Saturday, March 8, 2014

They Woke to the Possibility of Desire Instead of Duty

I wake to the possibility of desire instead of duty
Elizabeth Dodd, Horizon’s Lens:  My Time on the Turning World

As a part of the Michael deMeng on-line workshop Punk Fiction, the second section is devote to creating The Cave of Pages.  The idea is to create a zone in your work of art that makes it seem like the viewer is peering through layers to the back of a cave.

As my first attempt I decided to start with what I believe would be a tool box tray that has three separate compartments.

I decided that two of the compartments would have images so I selected two cabinet cards that I have and painted them up so that they would be bright enough buried deep in the cave.  (I also would eventually punch holes in the sides of the metal tray to let in some light--an experiment that will show over time if it is needed or actually works as a technique).  The balance was always going to be female on top, male on the bottom and a heart in the middle.  The heart is a stone I collected when in the Denali region of Alaska on a walk Denice and I took in a river bed near our hotel.

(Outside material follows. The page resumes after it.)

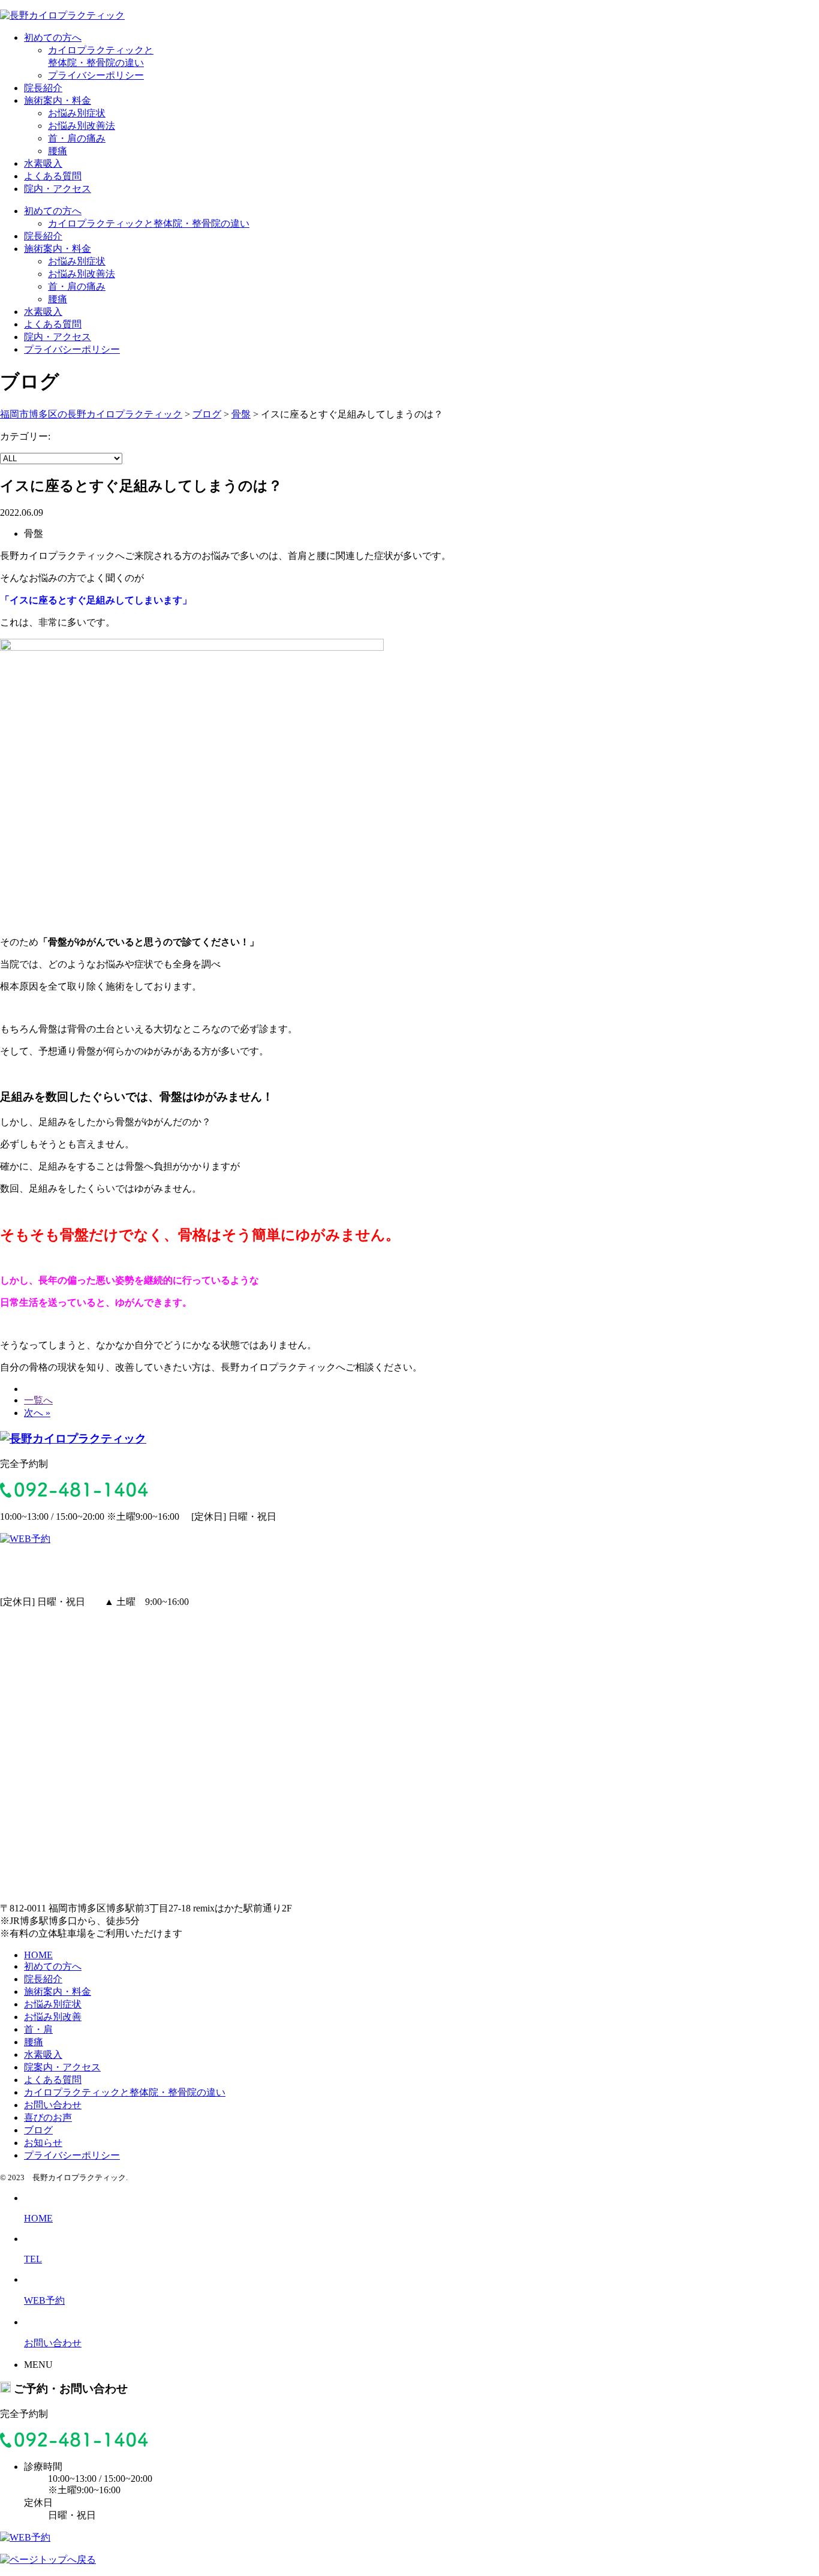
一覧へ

I have learned from past failures that the first thing one should address when working with a 3D object that is going to hang on a wall is--how is this going to hang on the wall?

That done, I could move on to some additions to the perimeter of the tray.  What I selected was an old rusty ring I had bought in a special sale that my friend Brenda Schweder was having of items shipped to her from the desert.  Then it was some cheap tin wings and one part of a tea strainer.

How was I going to create the cave's stages?  I selected foam core and Aves Apoxy Clay.  Once those were painted, it was a matter of assemblage.

Once I had the cave constructed I realized it needed some care and feeding.  I decided to edge the foam core in the tray with caulk and that was all it took to be done.

The title was a modification of the quote that started this blog.  So, now we have They Woke to the Possibility of Desire Instead of Duty.